Research Areas
Molecular Dynamics of Biomolecules
Molecular Dynamics (MD) simulations can be used to follow the dynamics of biomolecules at high spatial (atomistic) and high time (femtosecond) resolution. In order to be functional proteins and nucleic acids need to undergo conformational transitions after being synthesized in a cell to adopt a correctly folded and functionally active form. The active structure still undergoes conformational changes essential for its biological activity. The coupling of function and dynamics is not well understood and often difficult to investigate experimentally. We use the MD technique to study the structure formation process of small proteins and structural motifs in nucleic acids.
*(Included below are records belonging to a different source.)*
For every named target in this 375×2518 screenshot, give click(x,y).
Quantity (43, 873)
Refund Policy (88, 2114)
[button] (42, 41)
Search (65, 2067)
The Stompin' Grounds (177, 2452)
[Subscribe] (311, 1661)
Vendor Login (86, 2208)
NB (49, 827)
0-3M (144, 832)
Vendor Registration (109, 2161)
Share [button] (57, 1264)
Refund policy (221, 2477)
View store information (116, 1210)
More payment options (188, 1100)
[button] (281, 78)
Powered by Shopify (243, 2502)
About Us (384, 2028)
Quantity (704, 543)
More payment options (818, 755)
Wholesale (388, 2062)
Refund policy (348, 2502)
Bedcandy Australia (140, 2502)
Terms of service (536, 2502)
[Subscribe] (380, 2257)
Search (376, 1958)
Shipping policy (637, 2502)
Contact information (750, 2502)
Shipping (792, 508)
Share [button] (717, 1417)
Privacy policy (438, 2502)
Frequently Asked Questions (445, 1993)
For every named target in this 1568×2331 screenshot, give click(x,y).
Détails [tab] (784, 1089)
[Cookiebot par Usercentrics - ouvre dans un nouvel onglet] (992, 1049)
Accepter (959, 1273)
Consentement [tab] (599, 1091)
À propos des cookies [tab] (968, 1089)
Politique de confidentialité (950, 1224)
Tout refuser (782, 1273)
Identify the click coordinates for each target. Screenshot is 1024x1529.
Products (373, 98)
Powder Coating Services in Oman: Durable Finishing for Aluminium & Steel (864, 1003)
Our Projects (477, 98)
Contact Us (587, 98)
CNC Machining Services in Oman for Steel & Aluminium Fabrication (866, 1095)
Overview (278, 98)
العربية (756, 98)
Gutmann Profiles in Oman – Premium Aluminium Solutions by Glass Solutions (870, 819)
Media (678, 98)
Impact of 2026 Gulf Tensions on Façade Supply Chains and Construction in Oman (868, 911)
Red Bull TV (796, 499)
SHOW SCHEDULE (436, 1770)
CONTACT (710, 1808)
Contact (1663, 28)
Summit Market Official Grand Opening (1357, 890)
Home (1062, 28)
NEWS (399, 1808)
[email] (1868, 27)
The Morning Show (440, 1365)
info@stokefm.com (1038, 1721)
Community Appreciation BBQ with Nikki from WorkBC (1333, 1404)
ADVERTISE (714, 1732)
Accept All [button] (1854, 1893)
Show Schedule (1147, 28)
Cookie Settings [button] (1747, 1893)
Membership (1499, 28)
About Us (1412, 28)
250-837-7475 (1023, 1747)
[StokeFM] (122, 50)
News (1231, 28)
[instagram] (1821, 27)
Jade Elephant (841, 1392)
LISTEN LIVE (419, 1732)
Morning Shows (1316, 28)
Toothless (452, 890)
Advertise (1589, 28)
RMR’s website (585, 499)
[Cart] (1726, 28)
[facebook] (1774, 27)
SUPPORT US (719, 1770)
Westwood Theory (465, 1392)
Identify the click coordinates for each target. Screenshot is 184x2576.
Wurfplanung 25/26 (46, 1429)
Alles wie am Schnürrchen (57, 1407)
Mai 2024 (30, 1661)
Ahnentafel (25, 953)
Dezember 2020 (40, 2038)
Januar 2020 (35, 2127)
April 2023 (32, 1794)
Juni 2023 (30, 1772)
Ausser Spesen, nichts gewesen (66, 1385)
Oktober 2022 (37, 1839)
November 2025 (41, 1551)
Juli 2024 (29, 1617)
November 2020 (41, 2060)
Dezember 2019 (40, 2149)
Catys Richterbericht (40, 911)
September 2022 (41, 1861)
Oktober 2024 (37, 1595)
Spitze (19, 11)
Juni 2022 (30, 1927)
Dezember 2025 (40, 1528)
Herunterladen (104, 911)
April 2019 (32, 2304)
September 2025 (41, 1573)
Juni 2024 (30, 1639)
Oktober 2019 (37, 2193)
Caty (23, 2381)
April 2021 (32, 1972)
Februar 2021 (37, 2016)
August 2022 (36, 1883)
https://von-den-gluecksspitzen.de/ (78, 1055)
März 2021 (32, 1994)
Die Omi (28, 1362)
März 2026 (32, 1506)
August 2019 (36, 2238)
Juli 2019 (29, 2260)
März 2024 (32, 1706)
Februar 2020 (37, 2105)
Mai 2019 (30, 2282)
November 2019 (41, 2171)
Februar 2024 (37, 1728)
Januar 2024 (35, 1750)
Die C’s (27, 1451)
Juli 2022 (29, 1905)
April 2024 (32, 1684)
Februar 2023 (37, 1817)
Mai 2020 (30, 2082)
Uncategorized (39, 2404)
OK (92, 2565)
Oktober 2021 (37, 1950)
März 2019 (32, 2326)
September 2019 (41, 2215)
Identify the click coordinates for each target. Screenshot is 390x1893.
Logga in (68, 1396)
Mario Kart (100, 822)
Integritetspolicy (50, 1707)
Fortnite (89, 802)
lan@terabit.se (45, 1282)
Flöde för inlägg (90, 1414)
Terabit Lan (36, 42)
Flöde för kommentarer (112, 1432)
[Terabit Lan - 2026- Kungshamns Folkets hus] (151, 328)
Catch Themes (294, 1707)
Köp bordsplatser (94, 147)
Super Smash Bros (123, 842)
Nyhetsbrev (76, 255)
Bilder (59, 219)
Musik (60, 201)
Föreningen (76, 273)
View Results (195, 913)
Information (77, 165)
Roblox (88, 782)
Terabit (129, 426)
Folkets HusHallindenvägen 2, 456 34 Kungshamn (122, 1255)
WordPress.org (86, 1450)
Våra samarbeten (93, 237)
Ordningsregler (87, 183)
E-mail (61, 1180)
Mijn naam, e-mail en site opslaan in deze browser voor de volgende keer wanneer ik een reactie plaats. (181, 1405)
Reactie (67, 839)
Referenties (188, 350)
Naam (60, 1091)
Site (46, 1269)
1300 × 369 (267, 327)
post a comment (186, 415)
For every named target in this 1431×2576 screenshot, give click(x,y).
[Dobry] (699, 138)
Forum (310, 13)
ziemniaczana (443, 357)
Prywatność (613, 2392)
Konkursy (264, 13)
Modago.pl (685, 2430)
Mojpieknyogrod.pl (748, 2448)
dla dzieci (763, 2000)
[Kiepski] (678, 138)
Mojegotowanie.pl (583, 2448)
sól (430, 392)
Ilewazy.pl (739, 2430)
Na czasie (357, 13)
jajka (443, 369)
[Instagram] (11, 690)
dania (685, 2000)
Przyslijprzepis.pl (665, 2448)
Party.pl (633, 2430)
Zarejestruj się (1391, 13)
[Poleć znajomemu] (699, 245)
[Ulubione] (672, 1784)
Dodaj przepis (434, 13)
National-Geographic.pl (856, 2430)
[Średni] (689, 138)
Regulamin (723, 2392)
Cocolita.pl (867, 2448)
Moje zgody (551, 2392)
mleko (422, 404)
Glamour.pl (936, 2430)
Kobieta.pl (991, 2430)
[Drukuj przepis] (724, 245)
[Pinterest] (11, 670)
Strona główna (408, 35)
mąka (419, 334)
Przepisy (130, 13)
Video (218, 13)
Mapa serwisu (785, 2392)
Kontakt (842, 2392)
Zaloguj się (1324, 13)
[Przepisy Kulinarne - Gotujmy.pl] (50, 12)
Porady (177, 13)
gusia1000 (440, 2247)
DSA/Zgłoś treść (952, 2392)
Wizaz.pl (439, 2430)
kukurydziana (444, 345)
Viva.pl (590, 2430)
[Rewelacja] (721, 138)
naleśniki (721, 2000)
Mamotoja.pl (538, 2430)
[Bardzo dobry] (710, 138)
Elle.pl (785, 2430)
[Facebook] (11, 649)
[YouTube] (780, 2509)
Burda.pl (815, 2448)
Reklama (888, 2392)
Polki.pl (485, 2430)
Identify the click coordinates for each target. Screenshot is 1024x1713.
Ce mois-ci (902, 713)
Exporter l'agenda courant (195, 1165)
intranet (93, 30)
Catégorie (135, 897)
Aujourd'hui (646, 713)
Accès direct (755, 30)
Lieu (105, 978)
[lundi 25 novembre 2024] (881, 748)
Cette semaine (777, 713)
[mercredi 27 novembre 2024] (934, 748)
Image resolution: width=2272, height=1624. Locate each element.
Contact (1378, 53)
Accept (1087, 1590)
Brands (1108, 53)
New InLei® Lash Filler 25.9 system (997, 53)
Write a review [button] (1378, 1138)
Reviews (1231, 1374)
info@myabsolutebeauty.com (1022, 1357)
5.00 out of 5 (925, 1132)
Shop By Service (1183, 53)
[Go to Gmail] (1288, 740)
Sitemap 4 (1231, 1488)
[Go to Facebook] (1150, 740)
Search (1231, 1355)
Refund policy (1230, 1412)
In addition, MD-based methods are applied to calculate free energy changes associated with structural transitions of proteins and nucleic acids upon binding to partner molecules.
Flexible Docking of Biological Macromolecules
Basically all biological processes involve the interaction and complex formation of biomolecules. A full understanding of these interactions requires the three-dimensional (3D) structure of interacting complexes. Experimental structure determination is only possible for a fraction of all possible complexes and may not be feasible for all low-affinity or transient interactions. Therefore, the realistic prediction of protein-protein complexes and protein-nucleic acid complexes is of great importance. We have developed a powerful docking methodology (ATTRACT) based on a coarse-grained representation of partner molecules. The method allows the efficient inclusion of certain types of conformational changes during the computational docking process. The approach is one of the best performing methods in the blind community-wide docking challenge CAPRI. Main focus of current research is on improving the inclusion of conformational flexibility and the extension to multiple protein-protein interactions. Recently, we have also been able to extend the methodology for docking protein-RNA and protein-DNA complexes.
Prediction of Ligand-Protein Binding
Understanding where and why drug-like ligands bind to specific sites on biological target molecules is of major biophysical and pharmaceutical importance. Our research efforts aim at better understanding the physical basis of affinity and specificity of ligand binding. In addition, we focus on developing improved methods to predict the binding of ligands to protein molecules. Efficient treatment of conformational changes during docking to receptor molecules is a major computational challenge. A new docking methodology has been developed that includes ligand flexibility and both global backbone flexibility and side chain flexibility of the protein receptor. In a recent effort it was also possible to combine global collective receptor flexibility with an efficient grid-based representation of the receptor molecules. This approach shows promising results on docking drug-like compounds to several kinase systems and the conformationally flexible HIV protease.
Development of Advanced Sampling MD-Techniques
During replica exchange molecular dynamics (REMD) simulations several replicas of a system are simulated at different temperatures in parallel allowing for exchange between replicas at frequent intervals. This technique can improve sampling of conformational space. A drawback of the standard temperature REMD is the rapid increase of the replica number with increasing system size to cover a desired temperature range. We develop Hamiltonian-REMD methods specifically designed to enhance the sampling of protein and nucleic acid conformations by applying various levels of a backbone biasing potential for each replica run.